The tune of Aliston had changed, as had the people. The heat still required daily naps to recover, but the evening had grown busy with the hammer of nails, the sawing of wood, and the march of boots. There was one more sound new to the port town as well: the moaning and begging of crucified murderers. Dozens of them lined the shore, well in sight of the main bazaar. They were tied up like animals, hung from the posts, and left for the sun and the birds. They cried out for mercy, but their pain was more a summons to join the new town guard.
The rule of punishment had been made simple. Only the surviving kin could pardon a killer. To the rest of the city, their suffering was a warning against rebellion and a reminder of the poison the city faced.
To a reader accustomed to a more peaceful life, such as a rural town with a high degree of trust, this must sound barbaric and cruel. Firstly, I must stress that one of the most important factors in preventing crime is the perception that punishment will arrive and it will be egregious. A slap on the wrist for murder, if someone just so happens to see it, would hardly stop killings. To be strung up until one’s skin blisters, until they lack the strength to keep the birds from pecking at their eyes and tongue as they beg for water, that is a nightmare to ponder.
And secondly, the static display was only part of the theatrics of control. Lucius had already brought back the rumor of the demon, a far grander prize than any land taken. In retaliation for his raids, the spirit of the smoke had wormed in through the dregs of society and driven them frothing mad. What should have been a shouting match became a stabbing. Cheats at dice became murders. Every degree of hostility that could be exacerbated was driven up and the change in violence could be felt like a change in the weather.
To prove that it had a source, Lucius regularly inebriated one of the prisoners.
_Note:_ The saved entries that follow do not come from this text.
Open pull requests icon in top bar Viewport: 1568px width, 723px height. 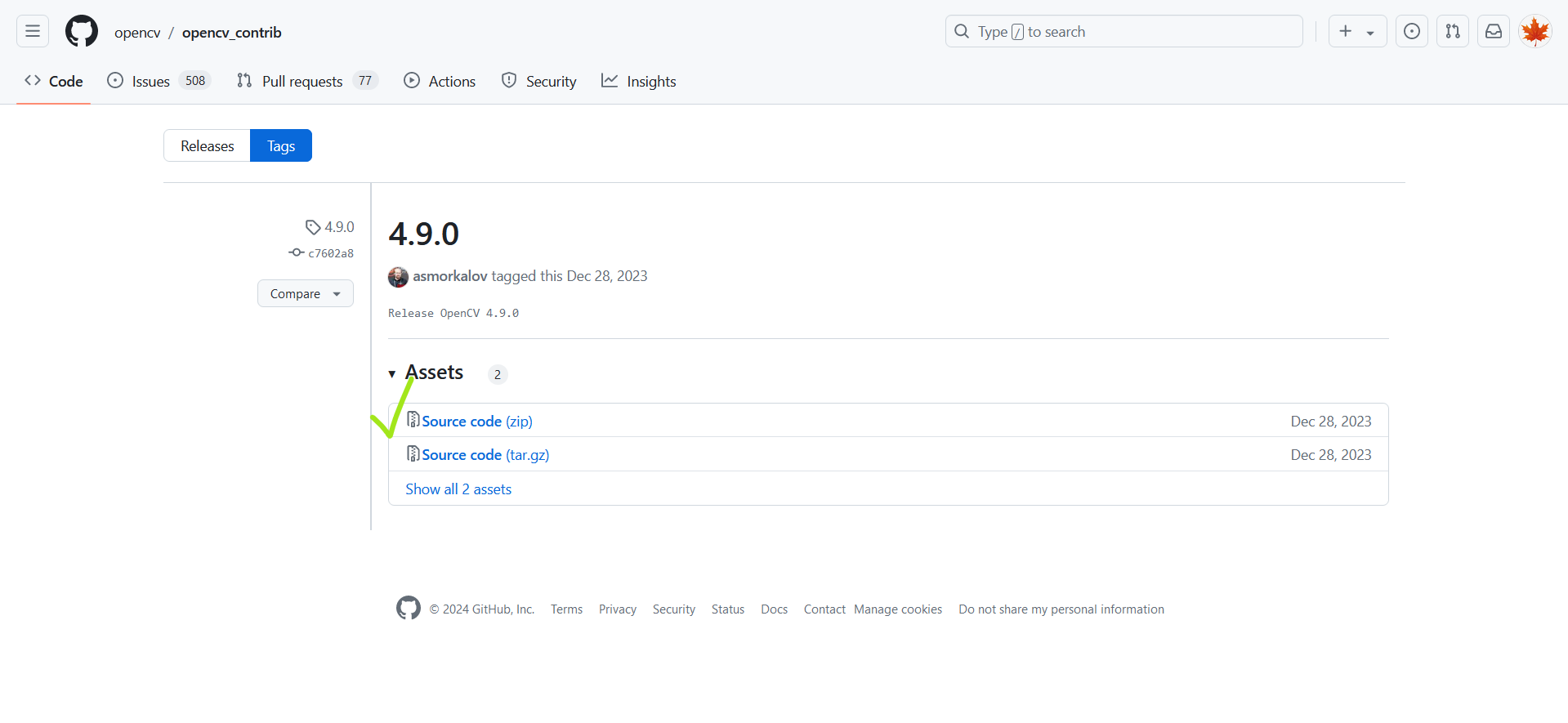point(1452,32)
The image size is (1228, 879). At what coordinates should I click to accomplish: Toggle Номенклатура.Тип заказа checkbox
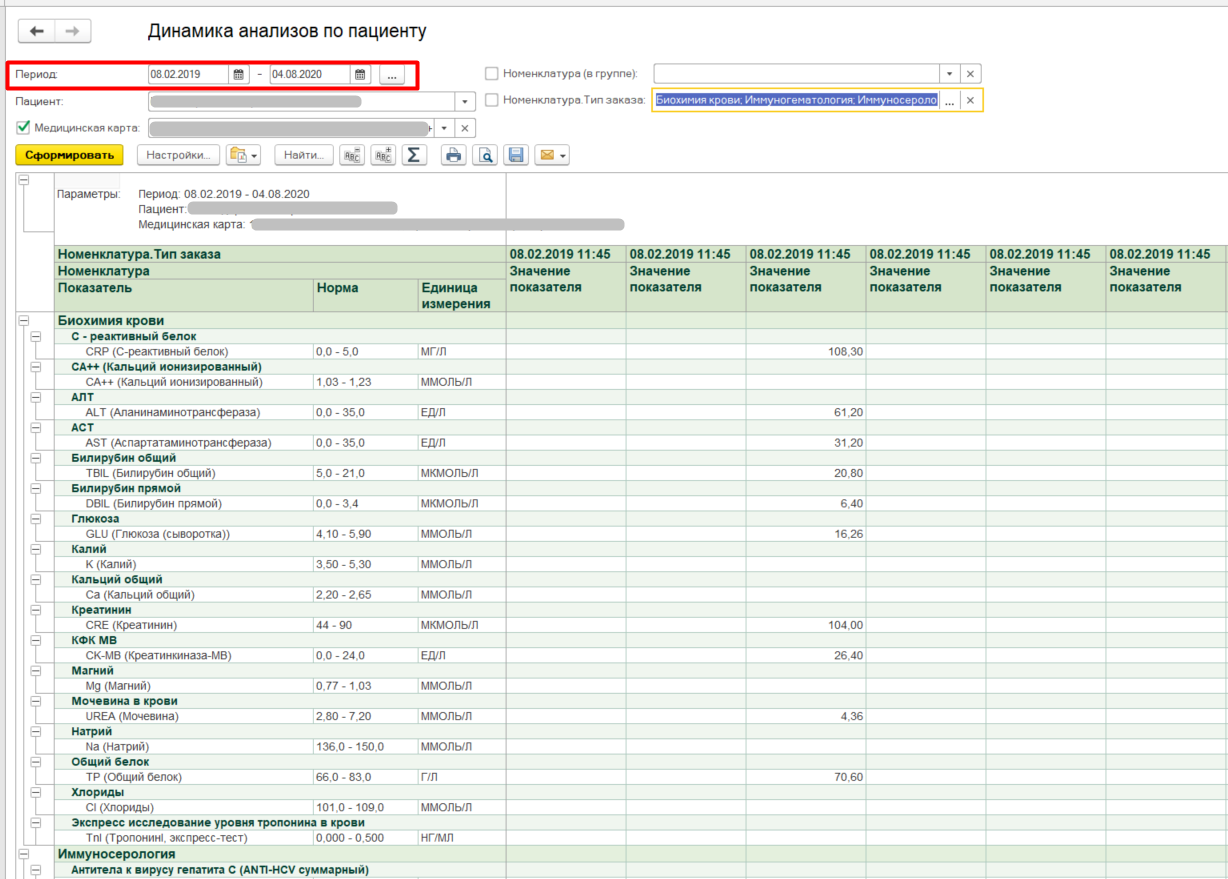(x=491, y=100)
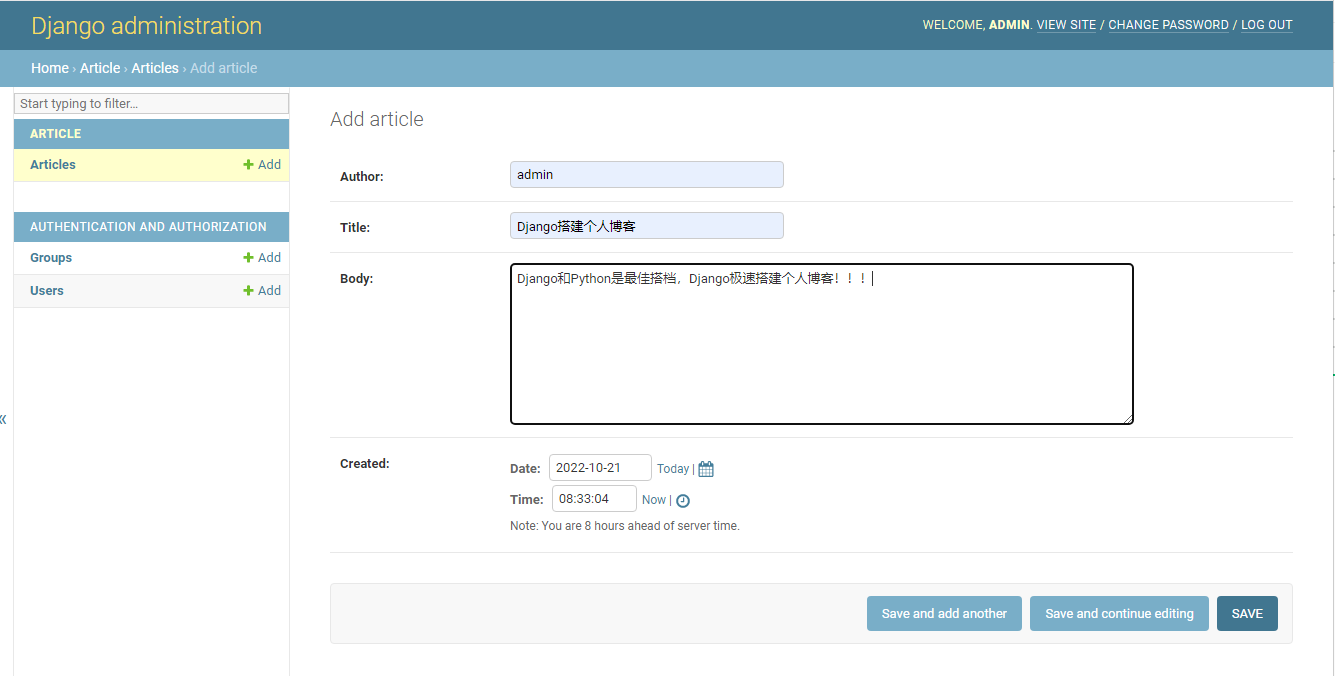This screenshot has height=676, width=1335.
Task: Open the calendar picker for Created date
Action: (705, 468)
From his stolen satchel of kuku bud he would light a pile and have it thrust into the face of one of the waning killers. The smoke filled their lungs and a horrid necromancy gripped them. They would convulse and cough, spitting out bloody phlegm and decay as their eyes rolled up. Their bones would creak and their joints crack as they thrashed upon their bindings.
And then the spirit would speak through them.
“In all my years I can hardly think of another human so callous,” the spirit–whom Lucius had since learned the name Umbra–said. The intoxicated corpse of a man looked down at them from his crucified post, skin sallow and eyes rolled backwards. There were no convulsions of pain and no lisping from blisters of the mouth, as if the harm of exposure were immaterial.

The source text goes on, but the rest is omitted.